In “Life On A Submarine: Raunchy, Cramped, And Occasionally Smells Like Sh*t,” James Clark of Task & Purpose delves into the unique and often challenging life aboard a Navy submarine. Through interviews with former submariner Walter Lyon, the article reveals the daily realities of living in close quarters, coping with limited privacy, and enduring long periods at sea. The article also touches on the peculiar traditions and humorous ways submariners maintain morale during their demanding and risky missions.
- Life in Tight Quarters: Submariners live in extremely cramped conditions with limited privacy, often sharing space with torpedoes or food supplies, and practicing “hot-racking” where multiple sailors share a limited number of beds.
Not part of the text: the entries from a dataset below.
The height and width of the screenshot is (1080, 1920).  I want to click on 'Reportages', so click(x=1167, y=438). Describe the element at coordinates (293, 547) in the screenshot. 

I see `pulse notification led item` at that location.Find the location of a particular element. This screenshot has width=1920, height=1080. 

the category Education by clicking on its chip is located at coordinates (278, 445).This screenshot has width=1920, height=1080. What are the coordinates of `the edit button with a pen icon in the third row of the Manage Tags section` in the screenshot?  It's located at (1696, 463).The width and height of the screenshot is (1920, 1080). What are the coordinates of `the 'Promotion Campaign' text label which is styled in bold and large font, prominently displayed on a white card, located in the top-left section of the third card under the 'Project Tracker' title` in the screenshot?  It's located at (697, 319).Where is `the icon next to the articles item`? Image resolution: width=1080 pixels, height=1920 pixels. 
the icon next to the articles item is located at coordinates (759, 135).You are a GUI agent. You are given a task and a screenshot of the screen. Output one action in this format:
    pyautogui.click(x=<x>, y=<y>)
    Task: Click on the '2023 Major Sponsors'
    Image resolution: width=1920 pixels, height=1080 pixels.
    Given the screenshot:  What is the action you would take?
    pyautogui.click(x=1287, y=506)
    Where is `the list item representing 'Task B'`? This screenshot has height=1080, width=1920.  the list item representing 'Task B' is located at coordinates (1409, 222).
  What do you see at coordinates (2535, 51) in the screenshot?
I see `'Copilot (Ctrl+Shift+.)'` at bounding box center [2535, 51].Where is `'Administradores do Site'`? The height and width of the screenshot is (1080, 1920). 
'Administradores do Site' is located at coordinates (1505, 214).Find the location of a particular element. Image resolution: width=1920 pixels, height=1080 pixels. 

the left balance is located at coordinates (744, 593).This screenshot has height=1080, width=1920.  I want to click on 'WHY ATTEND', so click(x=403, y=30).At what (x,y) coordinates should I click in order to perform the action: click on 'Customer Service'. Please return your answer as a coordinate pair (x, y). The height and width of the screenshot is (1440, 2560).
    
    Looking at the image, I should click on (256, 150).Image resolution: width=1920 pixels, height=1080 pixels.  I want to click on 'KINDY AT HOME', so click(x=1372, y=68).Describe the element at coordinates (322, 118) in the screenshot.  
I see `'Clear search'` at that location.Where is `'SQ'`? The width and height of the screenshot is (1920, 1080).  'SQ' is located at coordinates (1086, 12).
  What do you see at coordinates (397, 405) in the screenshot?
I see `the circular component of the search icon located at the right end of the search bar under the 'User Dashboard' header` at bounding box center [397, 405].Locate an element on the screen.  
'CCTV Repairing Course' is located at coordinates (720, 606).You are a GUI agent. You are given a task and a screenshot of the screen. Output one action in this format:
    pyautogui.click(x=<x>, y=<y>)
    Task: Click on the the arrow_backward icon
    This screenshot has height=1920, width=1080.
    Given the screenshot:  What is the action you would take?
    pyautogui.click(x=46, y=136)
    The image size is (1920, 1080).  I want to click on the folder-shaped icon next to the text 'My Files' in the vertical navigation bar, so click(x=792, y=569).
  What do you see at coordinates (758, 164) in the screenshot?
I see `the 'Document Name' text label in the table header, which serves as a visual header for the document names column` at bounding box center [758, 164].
- Lengthy Sea Deployments: Submariners can spend extensive periods at sea, with Lyon mentioning the longest stretch without touching land being around 70 days, during which food supply determines the duration of the deployment.
- Unique Submarine Rituals: Rituals like the “Crossing the Line” ceremony for sailors crossing the equator involve humorous and bizarre activities, including wearing polished trash weights, swimming in urine, and eating M&Ms from a fat sailor’s belly button
- Adverse Sanitary Conditions: Challenges with sanitation systems on submarines can lead to uncomfortable situations, such as waste systems backing up into living spaces.
- Coping with Risks and Stress: Submariners engage in activities like “angles and dangles” and creating makeshift go-carts to relieve stress and boredom, balancing the seriousness of their work with moments of fun and camaraderie.